### GIVEN EXERCISE
Print the material below line for line, without changing any wording, and leave out the pictures.

☆ ☆ ☆ ☆ ☆ ☆ ☆

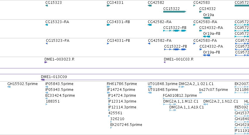Screen dimensions: 249x135
Task: Click the CG15322-RB transcript glyph
Action: coord(175,31)
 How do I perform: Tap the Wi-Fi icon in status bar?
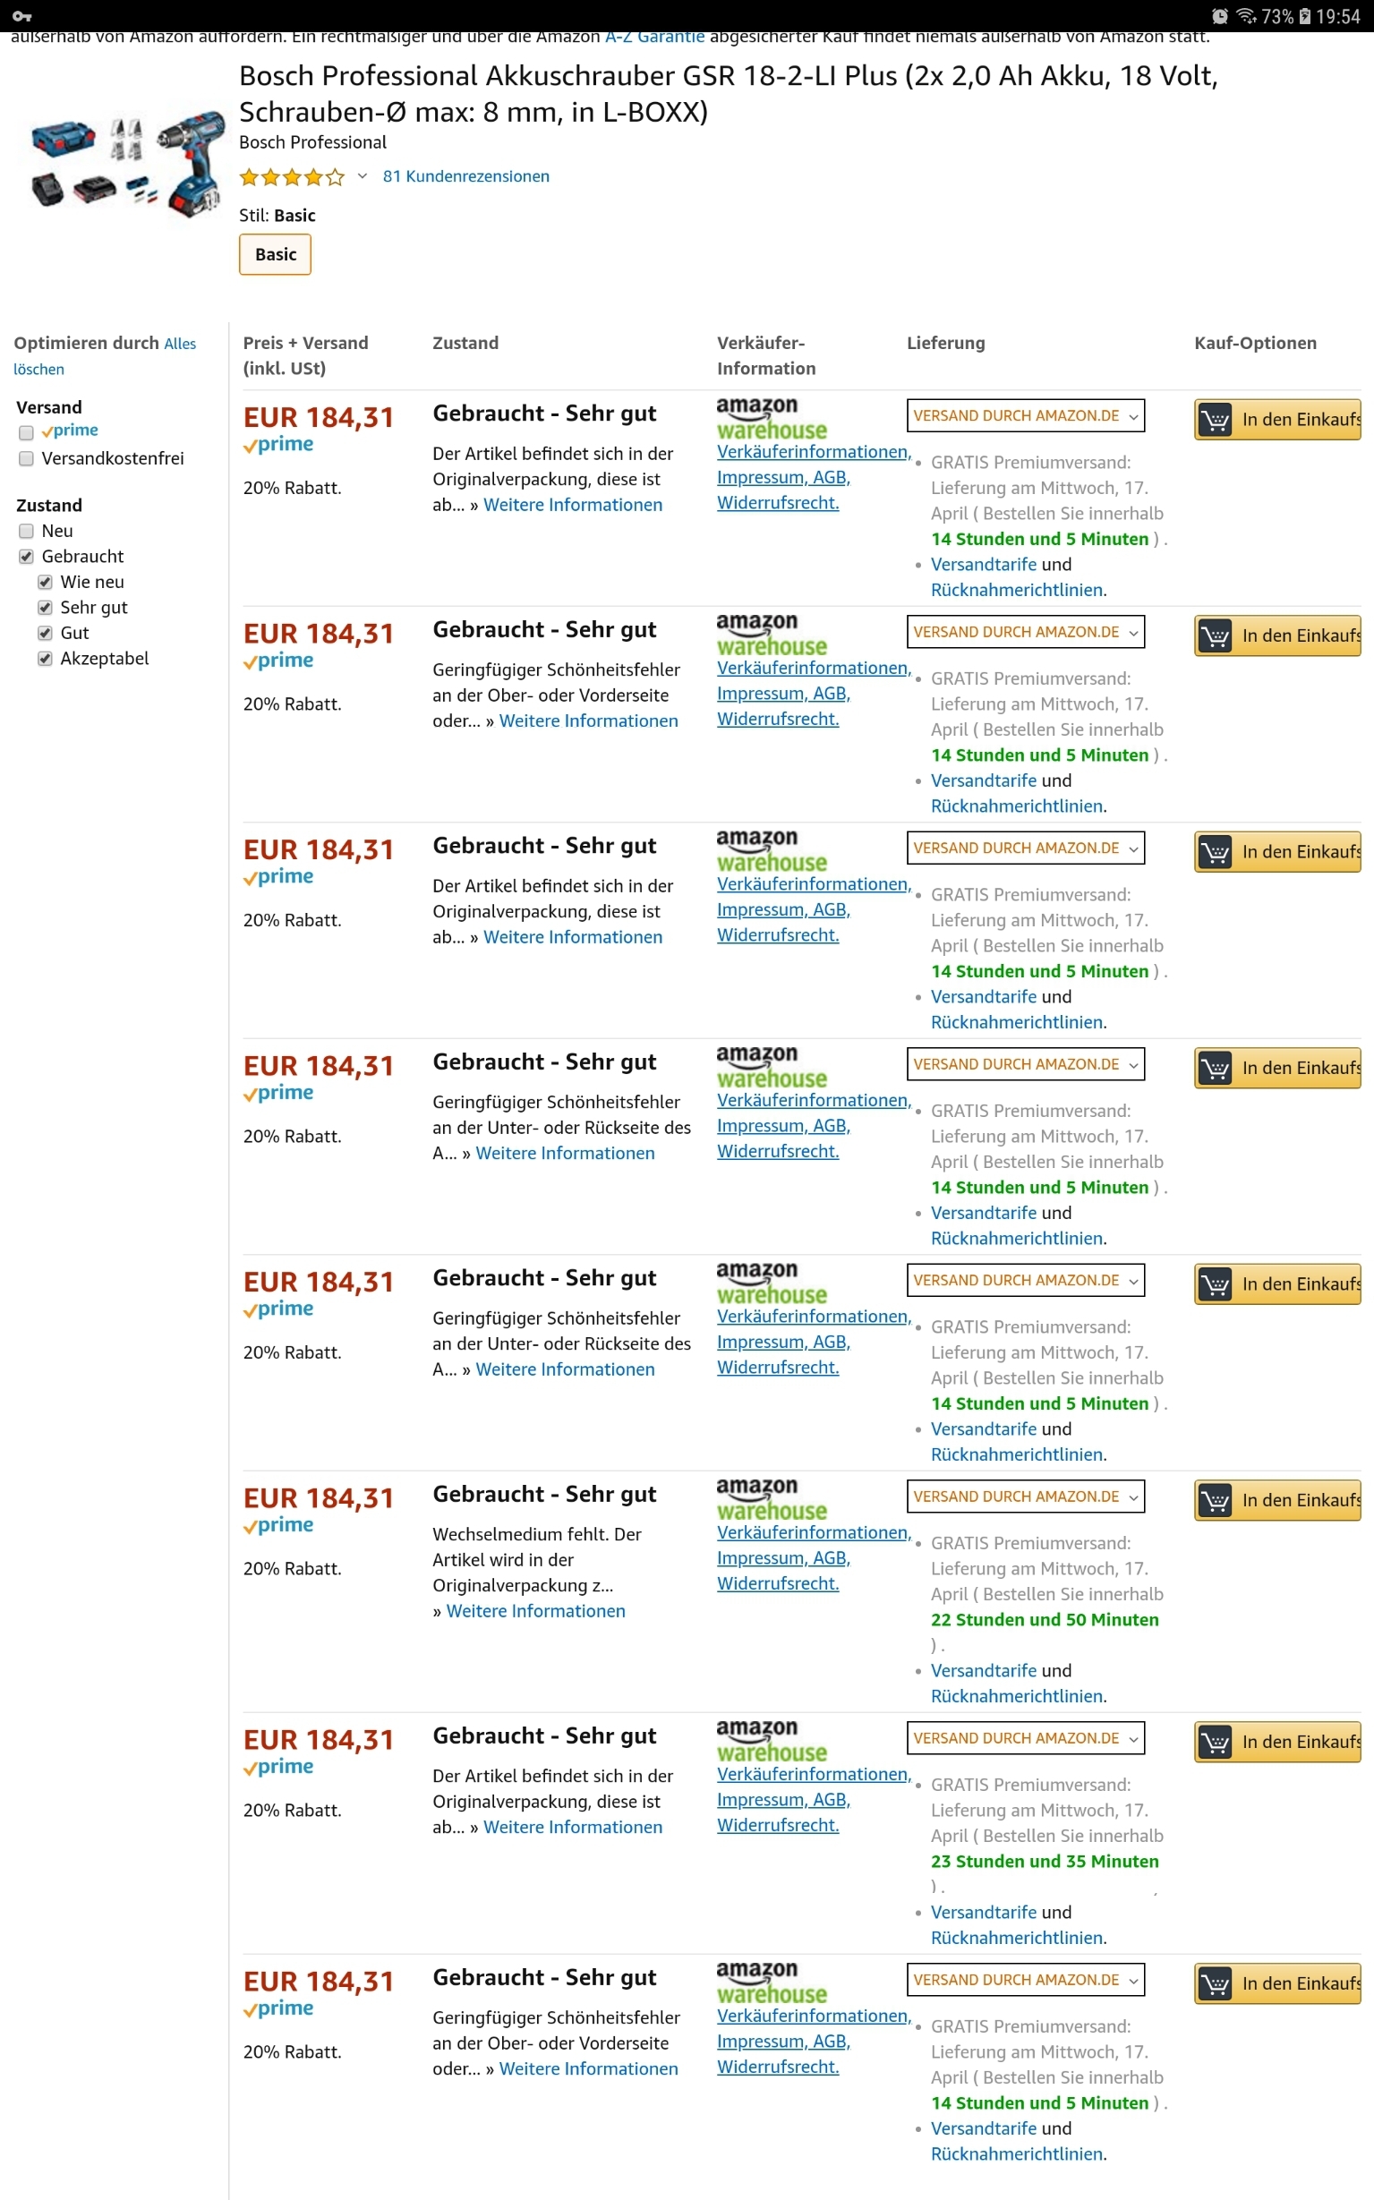pos(1246,15)
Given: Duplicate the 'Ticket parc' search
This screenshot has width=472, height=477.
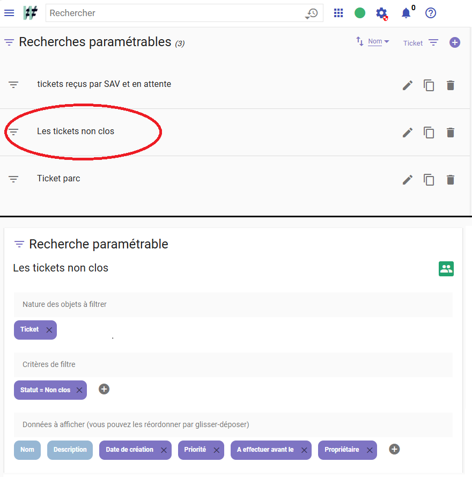Looking at the screenshot, I should tap(429, 180).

☆ ☆ ☆ ☆ ☆ ☆ ☆

### EXERCISE ANSWER
Screen dimensions: 249x135
Task: Click the CG15322-RB transcript glyph
Action: coord(175,31)
 How do I perform: Tap the Wi-Fi icon in status bar?
pos(1246,15)
Given: Duplicate the 'Ticket parc' search
This screenshot has width=472, height=477.
Looking at the screenshot, I should tap(429, 180).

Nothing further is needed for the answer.